Published October 5, 2018
Since July, one sector has ruled all in the stock market. While the large-cap Dow Industrials, S&P 500, and Nasdaq all flirt with record highs, you might be surprised to find that neither technology nor consumer stocks, the long-time leaders of this market advance, are the current belles of the ball. That distinction goes to healthcare stocks.

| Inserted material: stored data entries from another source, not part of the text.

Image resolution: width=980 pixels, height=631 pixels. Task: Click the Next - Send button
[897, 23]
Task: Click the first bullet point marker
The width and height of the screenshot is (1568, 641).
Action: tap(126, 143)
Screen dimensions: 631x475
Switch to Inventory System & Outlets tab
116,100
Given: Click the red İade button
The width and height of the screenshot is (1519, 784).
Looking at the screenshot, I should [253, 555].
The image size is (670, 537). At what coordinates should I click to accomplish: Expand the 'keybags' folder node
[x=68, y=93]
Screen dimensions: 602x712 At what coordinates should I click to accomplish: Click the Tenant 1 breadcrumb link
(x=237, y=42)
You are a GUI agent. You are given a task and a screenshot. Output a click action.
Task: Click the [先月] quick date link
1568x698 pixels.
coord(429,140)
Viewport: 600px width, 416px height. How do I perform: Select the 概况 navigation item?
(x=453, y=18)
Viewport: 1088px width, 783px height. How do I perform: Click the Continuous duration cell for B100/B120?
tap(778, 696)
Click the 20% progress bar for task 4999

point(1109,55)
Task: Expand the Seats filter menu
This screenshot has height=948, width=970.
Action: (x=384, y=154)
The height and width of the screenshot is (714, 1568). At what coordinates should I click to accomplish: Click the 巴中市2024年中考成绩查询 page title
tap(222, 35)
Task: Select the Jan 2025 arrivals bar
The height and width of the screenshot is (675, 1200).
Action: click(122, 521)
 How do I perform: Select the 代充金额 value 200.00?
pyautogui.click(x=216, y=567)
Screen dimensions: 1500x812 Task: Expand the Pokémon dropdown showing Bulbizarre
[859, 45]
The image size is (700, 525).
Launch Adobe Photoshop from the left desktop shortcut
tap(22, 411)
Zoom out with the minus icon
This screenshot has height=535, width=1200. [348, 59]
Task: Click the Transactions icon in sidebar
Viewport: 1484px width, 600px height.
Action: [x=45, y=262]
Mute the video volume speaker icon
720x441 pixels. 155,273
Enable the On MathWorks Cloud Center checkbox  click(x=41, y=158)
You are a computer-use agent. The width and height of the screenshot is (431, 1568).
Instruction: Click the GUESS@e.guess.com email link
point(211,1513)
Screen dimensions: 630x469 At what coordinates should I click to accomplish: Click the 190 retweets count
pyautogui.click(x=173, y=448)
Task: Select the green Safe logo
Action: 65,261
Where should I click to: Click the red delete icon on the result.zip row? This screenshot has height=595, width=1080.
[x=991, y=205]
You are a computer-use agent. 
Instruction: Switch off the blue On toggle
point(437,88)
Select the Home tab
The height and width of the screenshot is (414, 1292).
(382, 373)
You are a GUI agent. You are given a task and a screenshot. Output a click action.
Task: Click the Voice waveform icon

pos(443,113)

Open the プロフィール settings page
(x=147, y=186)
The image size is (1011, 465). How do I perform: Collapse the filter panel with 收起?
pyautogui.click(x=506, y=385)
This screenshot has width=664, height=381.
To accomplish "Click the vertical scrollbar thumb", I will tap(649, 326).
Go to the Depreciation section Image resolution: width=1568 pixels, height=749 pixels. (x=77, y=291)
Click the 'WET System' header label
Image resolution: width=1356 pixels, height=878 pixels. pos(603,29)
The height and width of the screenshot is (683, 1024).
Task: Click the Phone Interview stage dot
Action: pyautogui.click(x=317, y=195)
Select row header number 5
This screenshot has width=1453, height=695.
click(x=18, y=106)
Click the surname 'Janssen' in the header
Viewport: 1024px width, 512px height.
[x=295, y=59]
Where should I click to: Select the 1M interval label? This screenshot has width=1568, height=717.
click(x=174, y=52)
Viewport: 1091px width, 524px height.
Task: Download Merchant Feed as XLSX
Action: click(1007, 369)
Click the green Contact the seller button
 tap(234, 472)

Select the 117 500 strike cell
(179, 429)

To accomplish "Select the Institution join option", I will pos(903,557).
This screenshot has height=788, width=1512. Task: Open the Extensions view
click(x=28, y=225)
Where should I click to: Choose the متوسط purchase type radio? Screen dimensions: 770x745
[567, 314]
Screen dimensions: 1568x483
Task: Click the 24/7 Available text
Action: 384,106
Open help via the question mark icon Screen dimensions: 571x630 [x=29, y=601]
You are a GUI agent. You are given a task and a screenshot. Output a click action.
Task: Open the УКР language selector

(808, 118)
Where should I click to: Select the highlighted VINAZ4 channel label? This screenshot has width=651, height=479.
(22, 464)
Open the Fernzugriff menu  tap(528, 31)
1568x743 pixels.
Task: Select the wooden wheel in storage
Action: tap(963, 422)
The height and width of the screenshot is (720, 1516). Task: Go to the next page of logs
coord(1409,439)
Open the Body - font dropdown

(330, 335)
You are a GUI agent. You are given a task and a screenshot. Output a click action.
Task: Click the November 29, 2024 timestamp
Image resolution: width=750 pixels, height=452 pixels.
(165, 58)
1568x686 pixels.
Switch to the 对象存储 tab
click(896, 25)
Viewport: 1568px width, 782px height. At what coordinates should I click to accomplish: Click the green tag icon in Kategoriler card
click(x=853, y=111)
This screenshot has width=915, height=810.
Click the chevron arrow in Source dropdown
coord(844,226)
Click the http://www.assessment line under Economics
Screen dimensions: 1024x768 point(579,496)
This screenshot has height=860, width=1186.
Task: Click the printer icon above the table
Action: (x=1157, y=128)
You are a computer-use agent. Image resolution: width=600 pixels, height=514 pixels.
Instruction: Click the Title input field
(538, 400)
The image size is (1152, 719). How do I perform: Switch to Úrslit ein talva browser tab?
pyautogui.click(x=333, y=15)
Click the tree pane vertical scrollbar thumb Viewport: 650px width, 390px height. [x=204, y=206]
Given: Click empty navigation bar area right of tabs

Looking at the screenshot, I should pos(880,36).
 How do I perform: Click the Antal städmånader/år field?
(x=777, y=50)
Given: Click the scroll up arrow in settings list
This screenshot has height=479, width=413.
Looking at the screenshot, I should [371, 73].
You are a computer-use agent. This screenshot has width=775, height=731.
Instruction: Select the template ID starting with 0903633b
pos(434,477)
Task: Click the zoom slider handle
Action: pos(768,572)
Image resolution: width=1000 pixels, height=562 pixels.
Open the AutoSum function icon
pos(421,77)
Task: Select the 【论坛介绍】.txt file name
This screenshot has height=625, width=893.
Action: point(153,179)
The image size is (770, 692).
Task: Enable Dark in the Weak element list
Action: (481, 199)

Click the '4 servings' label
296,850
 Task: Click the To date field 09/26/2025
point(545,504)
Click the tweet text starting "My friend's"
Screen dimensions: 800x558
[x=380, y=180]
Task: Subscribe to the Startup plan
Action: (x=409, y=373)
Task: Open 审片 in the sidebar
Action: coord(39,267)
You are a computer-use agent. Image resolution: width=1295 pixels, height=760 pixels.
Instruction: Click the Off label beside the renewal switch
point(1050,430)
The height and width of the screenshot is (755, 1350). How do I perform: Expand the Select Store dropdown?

Chart 1: Healthcare stocks lead the way in recent months
That healthcare stocks have been leading the market says something as healthcare is a step more cautious than tech and consumer stocks. Investing in healthcare is often a way to be invested in stocks while also playing a little bit of defense. This is because healthcare stocks, as a sector, tend to be a little bit less impacted by the economic cycle with less downside than the market overall. It is for this reason that the healthcare sector comprises a heavy portion of our FPResearch model portfolios. (Our FPResearch website offers a broader, more diversified version of our TimingCube methodology; with many more sector-specific models to further limit our risk.)
Chart 2: Healthcare performance has been straight UP since July
Given the persistence of this trend, it’s fair to expect that once this trend breaks, the market overall might encounter some trouble. Long live healthcare stocks!
Stocks kicked off the week and month of October with an optimistic step Monday on news of a NAFTA “replacement” trade deal with Mexico and Canada. The deal now awaits Congressional approval. As with all of these trade deals, large-cap stocks saw greater benefit. The Dow and S&P 500 both ticked higher while other indexes slid. That same song played Tuesday with the Dow Industrials rising +0.5% while small-cap stocks tumbled -1%. Interest rates zipped higher Wednesday when the ADP employment report showed stronger than expected job growth leading investors to be concerned about accelerating wages. Stocks gave up solid gains midday to close just above flat. The interest rate concerns bled over into Thursday’s trade to keep stocks under pressure. Adding to the negative sentiment was a report that China had implanted a “spy chip” in servers at Apple (AAPL) and Amazon (AMZN). The Nasdaq slumped -1.8% while the S&P and Dow held their losses under -1%. The losses continued Friday with the monthly jobs report roughly confirming the ADP report published earlier in the week. Major technical support held for the indexes, however, at least for Friday, with the market recovering in the afternoon to cut its loss roughly by half. Nevertheless, stocks lost an additional -1%, with the Nasdaq dropping more than the S&P 500 or Dow Industrials – continuing the week’s trend.
Investors saw a substantial divergence in performance this week with the S&P 500 (SPY) holding its 10-week trendline while falling -1.00% for the week. The Nasdaq 100 (QQQ) tried to cling to the 180 level that served as support one month ago. The index gave up -3.04% this week to return to their mid-August price point. Small-caps (IWM) were unable to halt their advance, however, sliding all the way to their 200-day moving average before finding buyers. Small-caps crumbled -3.77% for the week and saw little of the Friday afternoon rebound experienced by the other indexes.